# PROBLEM
In the entries that follow, find the line containing "Flixier vs OpenArt AI (367, 2498)"; from there, copy every line exactly through the line containing "Add Subtitles to Videos (299, 2430)".

# DATA EXTRACTS
====

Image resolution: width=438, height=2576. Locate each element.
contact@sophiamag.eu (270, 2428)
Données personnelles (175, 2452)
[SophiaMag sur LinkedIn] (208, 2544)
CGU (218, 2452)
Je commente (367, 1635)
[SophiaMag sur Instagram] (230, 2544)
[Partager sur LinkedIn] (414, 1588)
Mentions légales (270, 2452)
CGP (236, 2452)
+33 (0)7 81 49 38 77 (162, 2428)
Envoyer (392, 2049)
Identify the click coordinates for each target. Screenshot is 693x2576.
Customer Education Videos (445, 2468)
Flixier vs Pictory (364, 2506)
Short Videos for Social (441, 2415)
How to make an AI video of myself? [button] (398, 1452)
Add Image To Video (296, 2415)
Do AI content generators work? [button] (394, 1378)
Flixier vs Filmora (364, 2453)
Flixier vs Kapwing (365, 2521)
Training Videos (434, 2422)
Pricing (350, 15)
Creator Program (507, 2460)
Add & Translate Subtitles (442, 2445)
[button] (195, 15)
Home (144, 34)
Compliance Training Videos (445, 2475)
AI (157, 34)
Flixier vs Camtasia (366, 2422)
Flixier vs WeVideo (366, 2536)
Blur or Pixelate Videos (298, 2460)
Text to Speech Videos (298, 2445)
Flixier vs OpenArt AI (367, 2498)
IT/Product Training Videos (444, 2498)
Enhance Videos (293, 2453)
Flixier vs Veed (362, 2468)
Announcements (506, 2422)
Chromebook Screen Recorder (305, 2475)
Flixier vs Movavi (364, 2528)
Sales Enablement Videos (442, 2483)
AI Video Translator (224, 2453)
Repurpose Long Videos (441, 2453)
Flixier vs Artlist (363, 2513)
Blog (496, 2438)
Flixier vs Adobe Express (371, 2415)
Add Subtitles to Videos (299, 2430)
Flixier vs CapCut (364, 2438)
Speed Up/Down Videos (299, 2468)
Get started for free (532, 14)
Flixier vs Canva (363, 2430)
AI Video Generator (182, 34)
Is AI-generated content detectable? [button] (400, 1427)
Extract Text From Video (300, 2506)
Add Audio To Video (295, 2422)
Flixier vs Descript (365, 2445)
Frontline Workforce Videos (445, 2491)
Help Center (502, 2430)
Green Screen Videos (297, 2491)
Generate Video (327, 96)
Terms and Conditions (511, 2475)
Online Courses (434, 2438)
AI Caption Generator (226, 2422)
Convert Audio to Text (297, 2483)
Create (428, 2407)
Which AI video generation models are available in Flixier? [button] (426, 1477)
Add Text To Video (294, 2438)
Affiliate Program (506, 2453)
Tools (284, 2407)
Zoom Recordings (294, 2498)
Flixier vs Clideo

====

# ANSWER FOR THE TASK
Flixier vs OpenArt AI (367, 2498)
IT/Product Training Videos (444, 2498)
Enhance Videos (293, 2453)
Flixier vs Veed (362, 2468)
Announcements (506, 2422)
Chromebook Screen Recorder (305, 2475)
Flixier vs Movavi (364, 2528)
Sales Enablement Videos (442, 2483)
AI Video Translator (224, 2453)
Repurpose Long Videos (441, 2453)
Flixier vs Artlist (363, 2513)
Blog (496, 2438)
Flixier vs Adobe Express (371, 2415)
Add Subtitles to Videos (299, 2430)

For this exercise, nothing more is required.